**SET TASK**
Update the MOSFET thread: write out the span between "What kind of" and "bugging me :)", inclusive, using "fan" in place of "motor".

----- PASSAGE GIVEN -----

Reading from the datasheet, Vgs(thresh) looks like between 2.0V and 4.0V. Presumably, the pic puts out a 5V high signal, so that should be good. The rub, however, has to do with Rds (drain-source resistance), and the Id.

What kind of resistance does the motor have? Rds(on) for the IRFZ44 is very tiny, so it shouldn't matter a whole lot, but it's still a necessary part of the analysis. As long as the motor has a resistance > .25ohm, it should be fine (ohm, not kohm).

The math behind the discharge makes me smile :). As it turns out, a resistor from the gate to ground would have to be... 13.6Mohm for a .1 second discharge. Any smaller value, and the MOSFET should just switch faster. Basically, grab a resistor out of your box that is larger than 10k, and put it there. It'll work fine.

What do you mean that you don't think the mosfet is turning on all the way? Is the motor spinning slower than it would if you hook it up straight to 12V?
 

fat-tony

Member
This is still bugging me :)

I looked into it a bit more, and it looks like (not quite the same here..) at 25V, and 5Vgs, the mosfet should conduct around 20A. That should be plenty to power your motor, no?

I'm not sure how the curve changes when Vds=12V instead of 25V, but it shouldn't be too different.
 

Roff

Well-Known Member
Fat Tony said,
The math behind the discharge makes me smile . As it turns out, a resistor from the gate to ground would have to be... 13.6Mohm for a .1 second discharge. Any smaller value, and the MOSFET should just switch faster. Basically, grab a resistor out of your box that is larger than 10k, and put it there. It'll work fine.

----- MATERIAL SHOWN -----

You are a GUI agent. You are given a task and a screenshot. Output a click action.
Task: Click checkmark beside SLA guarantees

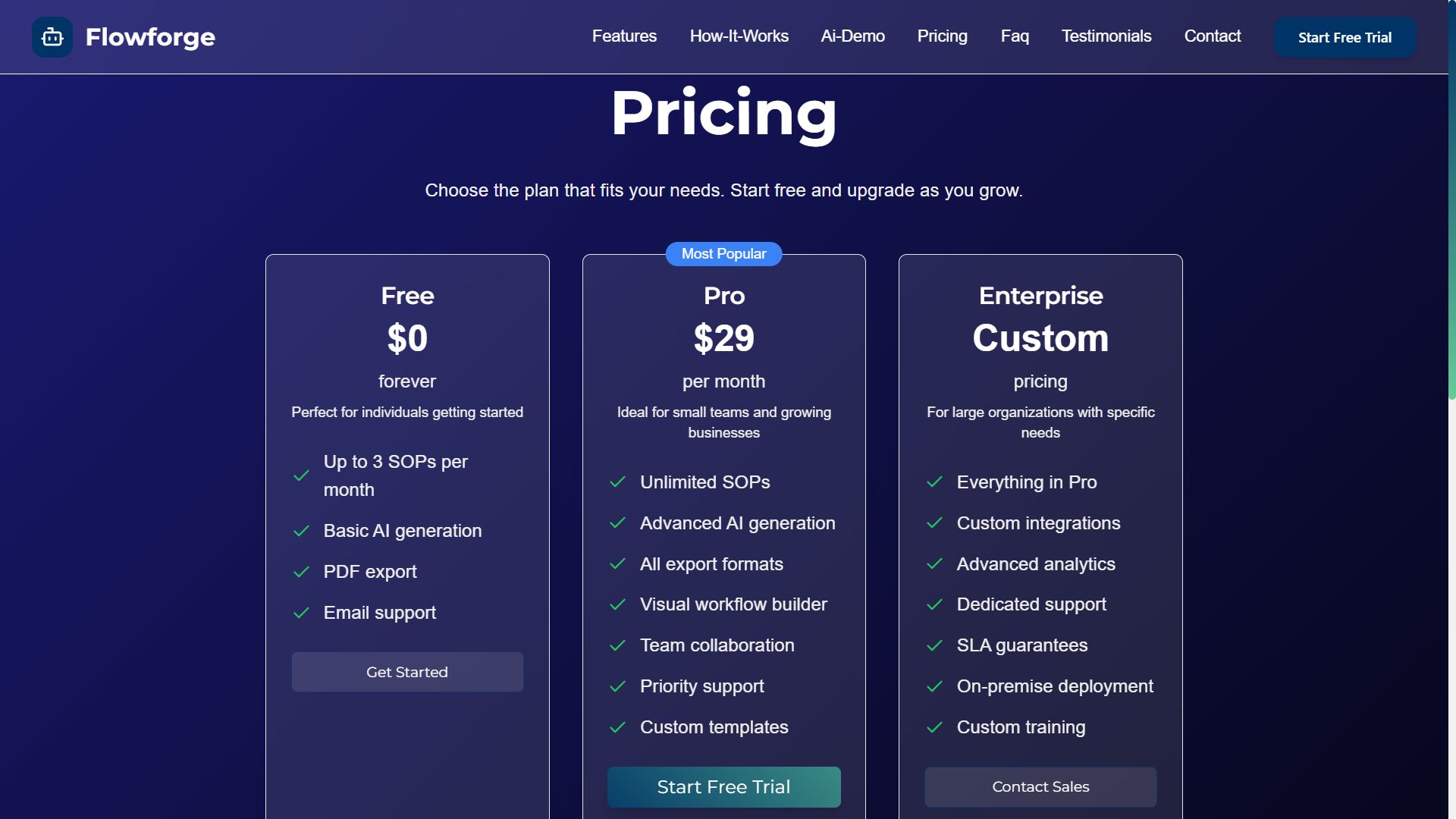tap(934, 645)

-----
----- MATERIAL SHOWN -----

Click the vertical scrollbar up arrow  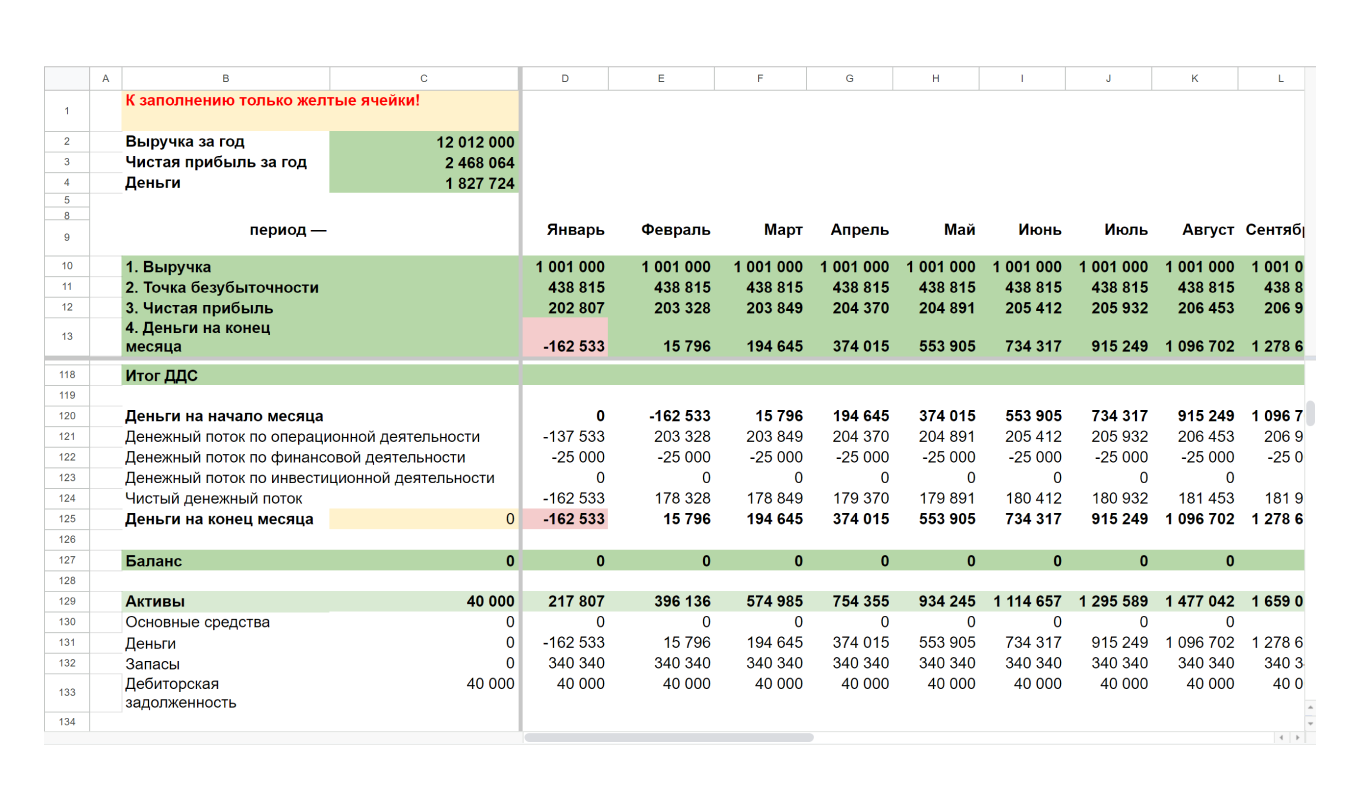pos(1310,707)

-----
----- MATERIAL SHOWN -----

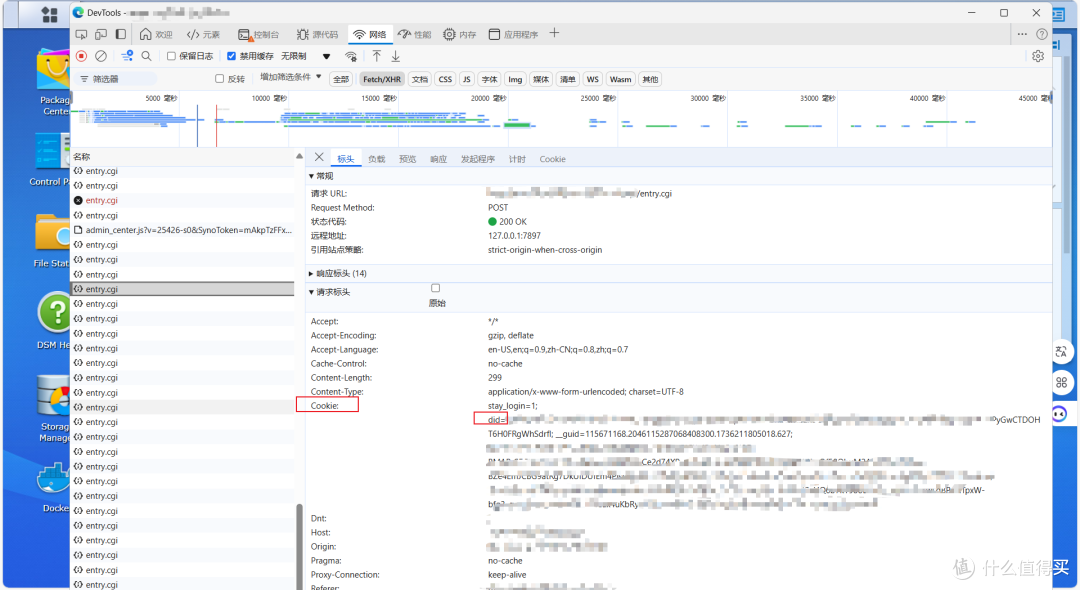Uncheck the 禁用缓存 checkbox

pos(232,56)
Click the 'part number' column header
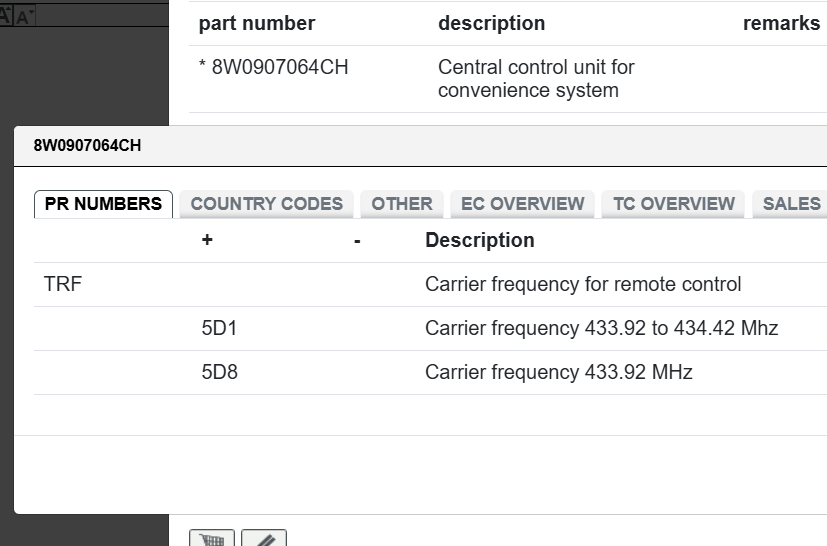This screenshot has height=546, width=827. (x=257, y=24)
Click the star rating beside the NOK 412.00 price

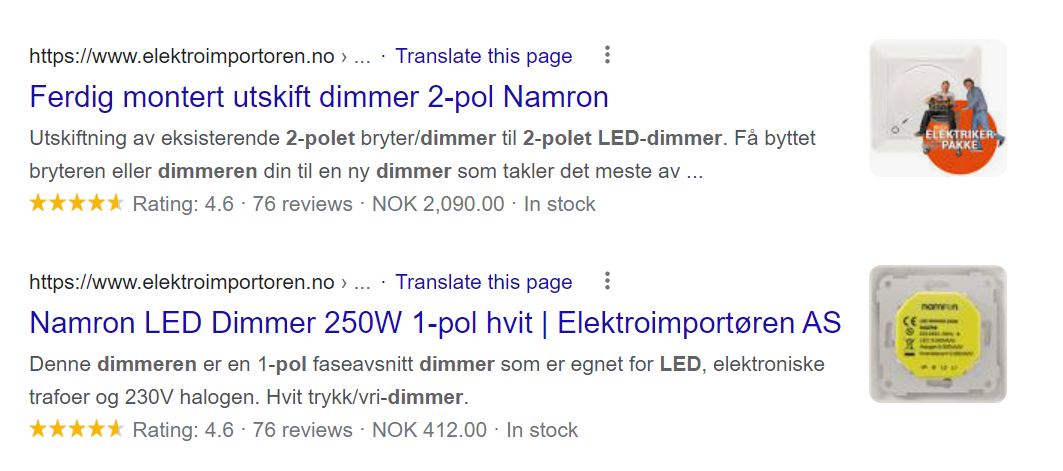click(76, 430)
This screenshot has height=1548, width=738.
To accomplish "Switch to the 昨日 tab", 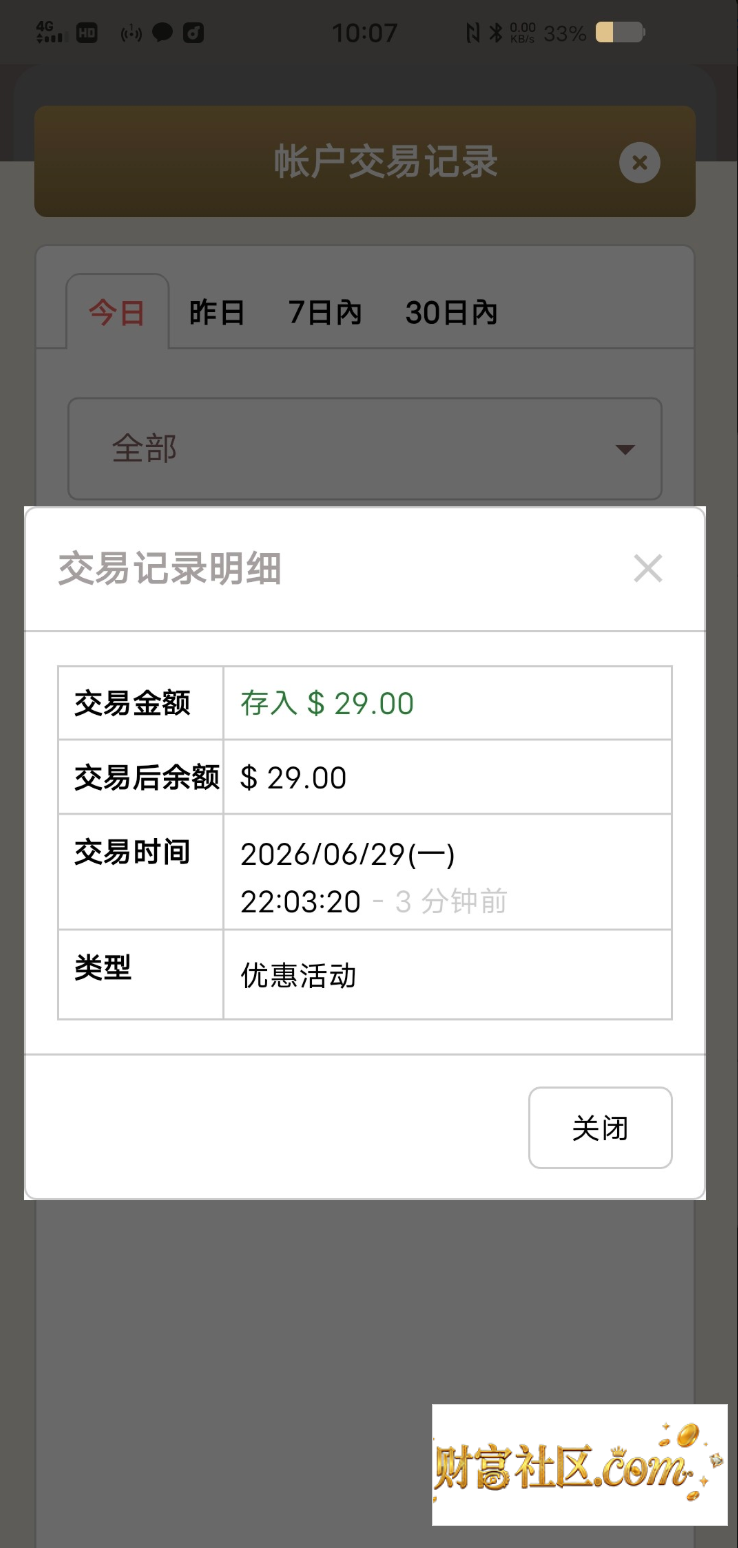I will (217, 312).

-----

**WORKED ANSWER**
What kind of resistance does the fan have? Rds(on) for the IRFZ44 is very tiny, so it shouldn't matter a whole lot, but it's still a necessary part of the analysis. As long as the fan has a resistance > .25ohm, it should be fine (ohm, not kohm).

The math behind the discharge makes me smile :). As it turns out, a resistor from the gate to ground would have to be... 13.6Mohm for a .1 second discharge. Any smaller value, and the MOSFET should just switch faster. Basically, grab a resistor out of your box that is larger than 10k, and put it there. It'll work fine.

What do you mean that you don't think the mosfet is turning on all the way? Is the fan spinning slower than it would if you hook it up straight to 12V?
 

fat-tony

Member
This is still bugging me :)